HOPE supporters are a continual source of inspiration to me. Your donations; your work contacting MPs and all the ‘keep up the good work’ comments of appreciation all make a huge impact.
One supporter, Clara, recently gave me great inspiration and encouragement by way of a series of letters to the editor of the Canberra Times on the issue of euthanasia. I’ve repeated some of them throughout this article. Thanks so much Clara!
Maybe like me, you’re an avid reader of the ‘Letters’ page in your favourite newspaper. If you are, you’ve probably noticed that the some writers get their letters published quite regularly. How do they do it? But the first question, really, is: why do they bother?

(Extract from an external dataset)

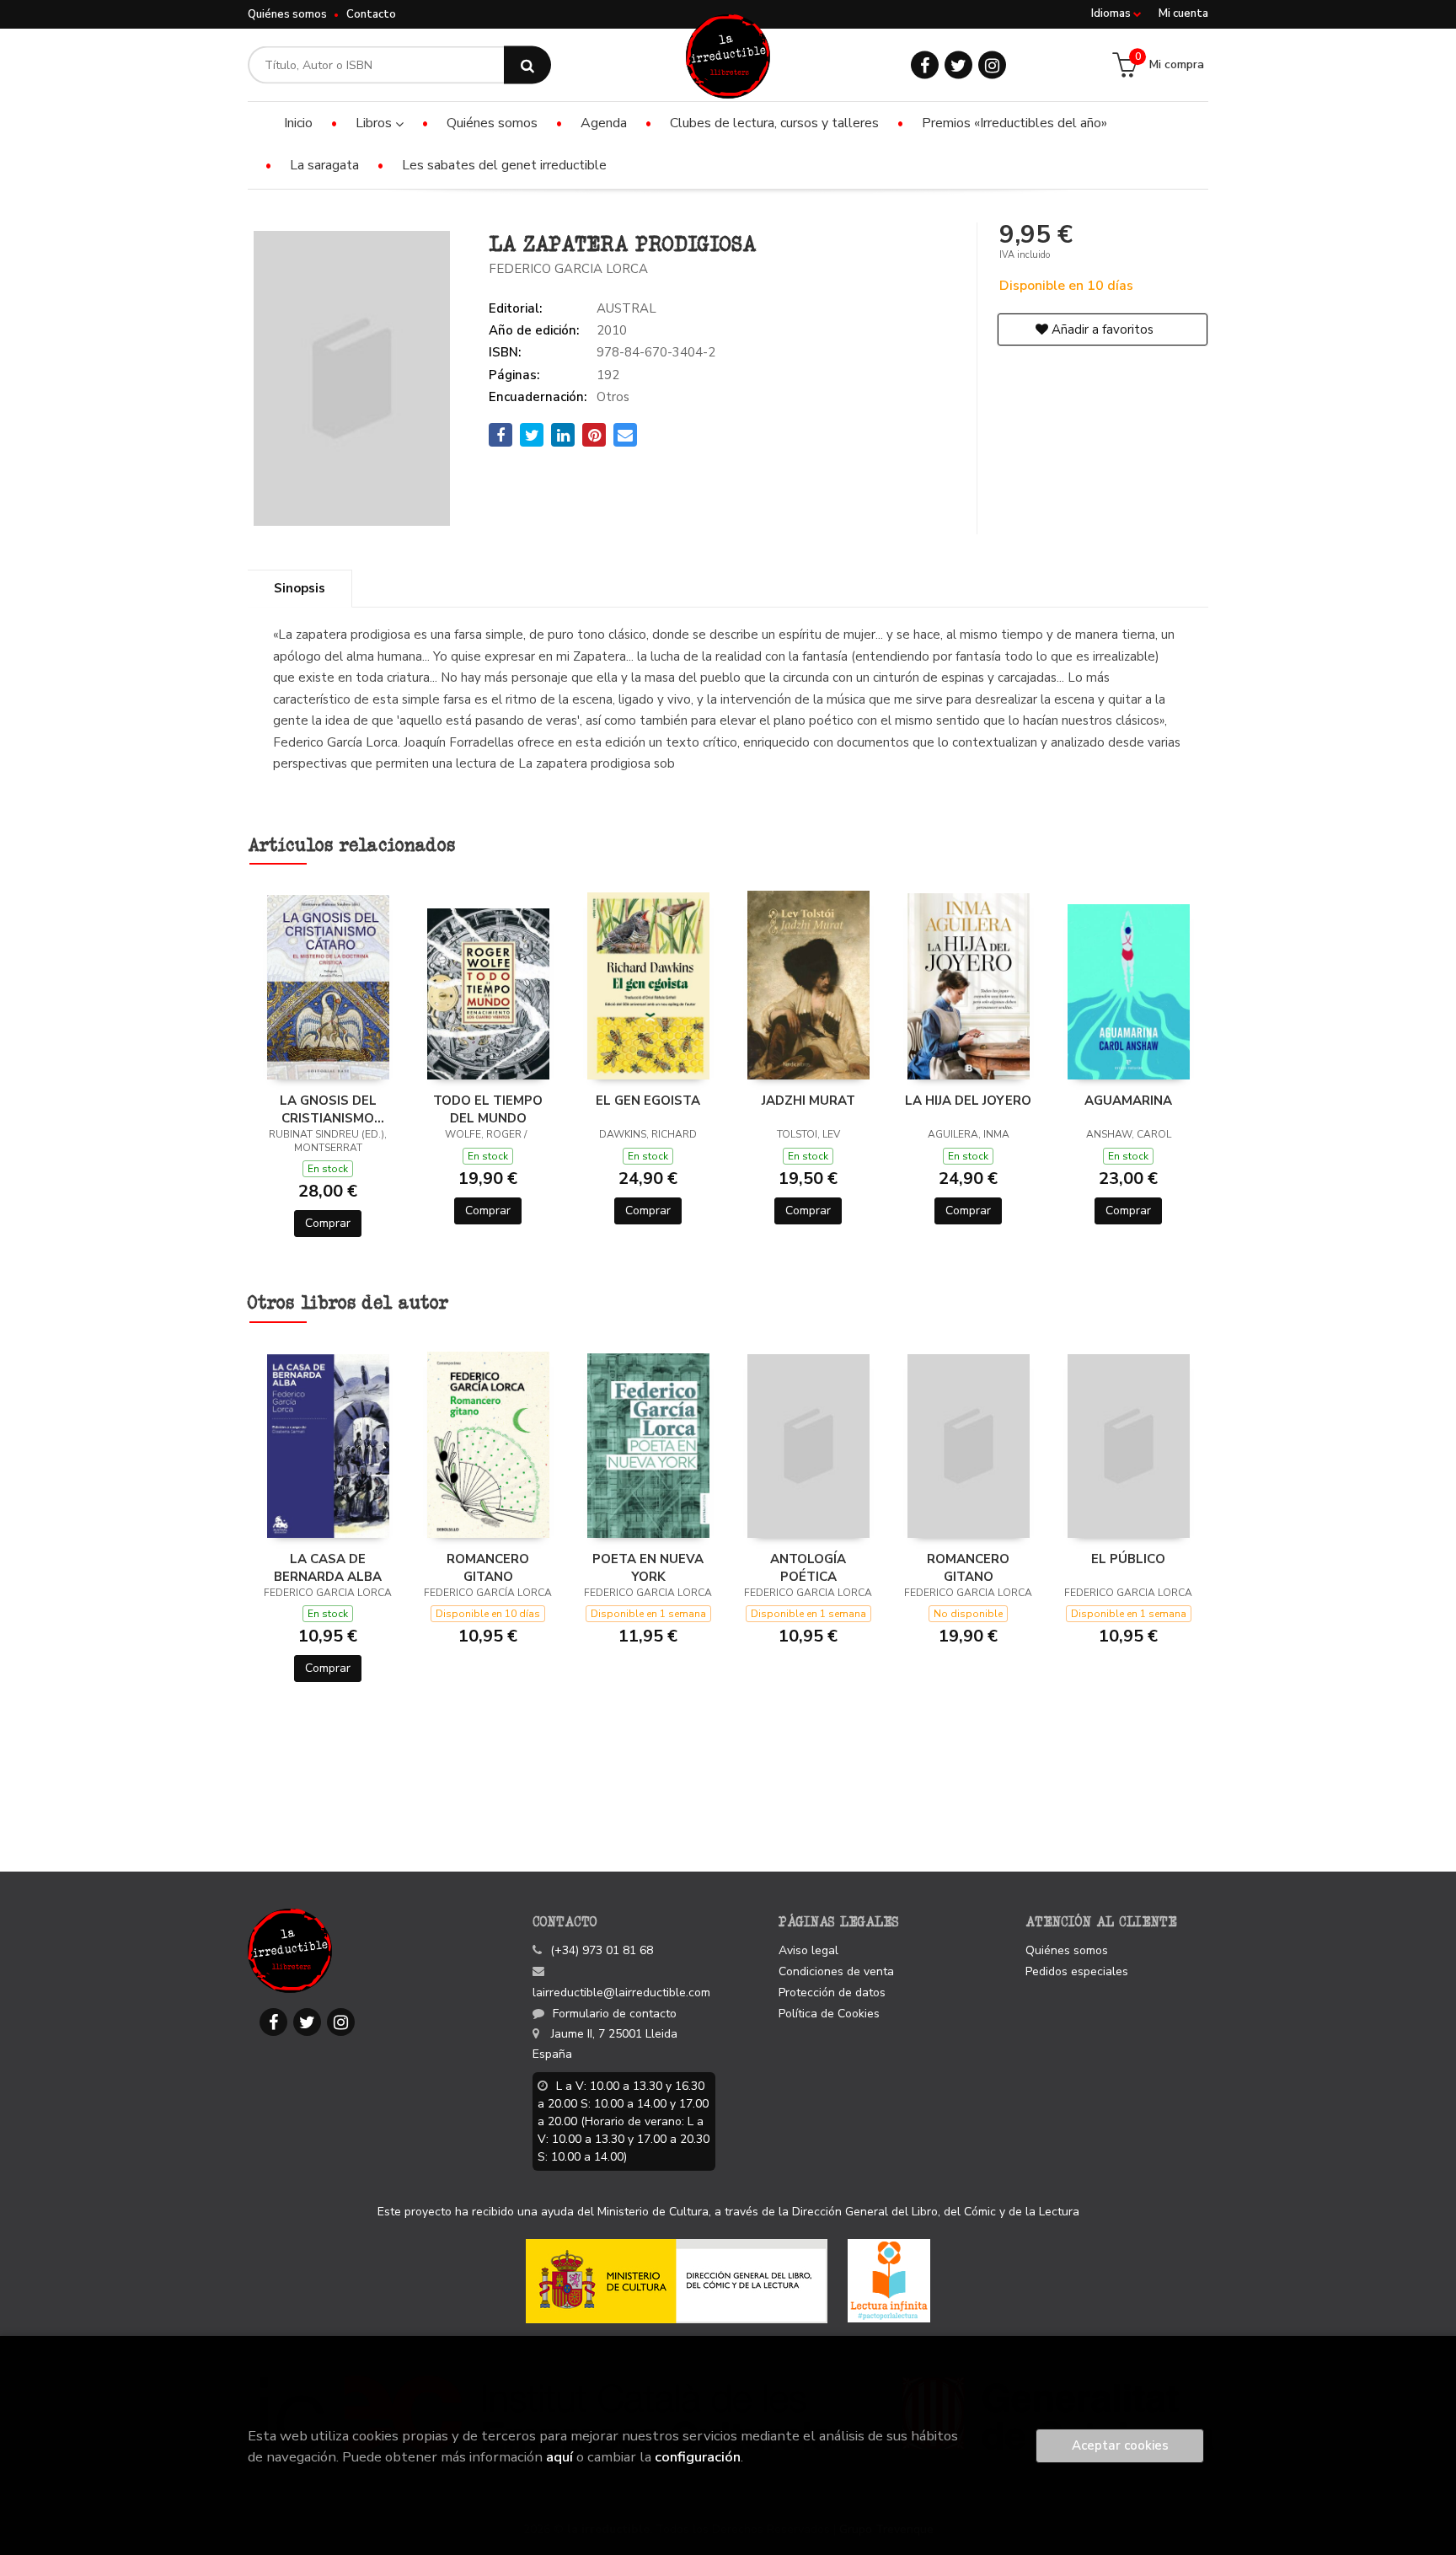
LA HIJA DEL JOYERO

The simple answer is – to communicate a message. Former Tasmanian Senator, Guy Barnett, in his book: Make a Difference – a practical guide to lobbying, says that the most commonly read pages in the newspaper are the front, the back, page three and letters to the editor. Letters provide the reader with another view; sometimes with humour, letters either confirm the readers’ views or challenge them to think a little more.
Sometimes letters will raise an issue –something that has the writer infuriated or inspired that he or she wants to share, perhaps in the hope that others are interested too. More often, however, letters will be replies to either earlier letters or to an article on the pages of the same newspaper days earlier.
Who gets published and why? Regular contributors to the letters pages may find that the simple act of submitting a letter is almost a guarantee of publishing. Sometimes published because they have something to say (and know how to say it); sometimes because they have a reputation for quality comment and sometimes simply because the editor of the letters pages has come to welcome their regular contributions.
So, in addition to the quality of the letter and the subject matter, the other consideration is whether or not the editor of the letters page is convinced that your letter should be published. In addition to the quality question, there’s always the question of relevance. Is the issue you are commenting on important; is there a need for balancing of views and will this be an issue that will generate interest?
What if your letter is not published? This could be for a number of reasons. It could simply be that you’ve left sending the letter until too late – most editing for tomorrow’s newspaper will start mid to late afternoon the previous day. It could also be that you were one of many who responded to the article in question and that the editor published only a selected, representative few. If that’s the case, then your letter contributed to the outcome even though you did not get your name in print!
Having said all that, there are some tips for success. While these won’t guarantee that you’ll get published, they will help you get considered.
When referring to a previous correspondent or an article in the same paper, make sure you give an adequate, early reference:
“Your article by Joe Bloggs (newspaper name 13 April) leaves out some critical considerations…”
“John Smith’s letter (13 April) provides clear evidence that…”
“If only it were really that simple! Joe Bloggs made some important points (Letter 13 April) but…”
These kinds of introductions set the scene immediately. Even if the reader of your letter hadn’t read the earlier article or letter you will, nonetheless, have flagged that you are responding as well as introducing the topic.
Keep the whole letter to about 200-300 words. On rare occasions longer letters will be published, but when the editor has little space to work with, why give him or her an excuse to leave your contribution out?
Make one or two points only – and make them the best points. Sometimes citing references can help, but remember: data does not make an argument; data only supports an argument. Think of it this way: If I say to you: “I have a hammer.” You might assume that I want to hit a nail – but I might well want to do something else with it. If I said, “The roof needs fixing and I have the tool to do it,” then you’re left in no doubt about the hammer!
On the use of data; you don’t need to know everything there is to know on your subject. But if you are mentioning a statistic, take the time to check the fact at a reputable source. There’s nothing worse than making a good point only to have the argument shot through by not getting the detail right. It’s just not good enough to recall hearing that ‘in xyz country 25% of …’. If you don’t have the data, don’t suggest that you have. If you’re making your point well, maybe you can rely on common sense – you don’t always need chapter and verse.
Close with a short, pithy sentence that encapsulates your argument. Some examples:
“Emotions are a poor master; in reality, there’s much more to this than meets the eye.”
“We need to think a bit more on this and make sure everyone gets a fair go.”
“We need to think of our children’s future and the kind of world we leave them.”
It probably goes without saying, but steer clear of snide or superior comments. No-one likes a smarty-pants!
Most newspapers will take letters via email these days. Make sure that you provide your name and address details and a phone number (sometimes used for verification) in the body of the email. Don’t send attachments, they won’t get opened.
Getting a series of letters published on the same issue over a number of weeks is rare in my experience. Clara’s efforts are probably the exception rather than the rule. The issue was running strong – which I guess encouraged the editor. Also, as you will see from Clara’s letters, she was often responding to people who had criticised her comments (a sure sign that she was onto something!)
By the way, I know that a number of other supporters get letters published – and quite frequently too! Please keep up the good work and please send me copies when you make it into print.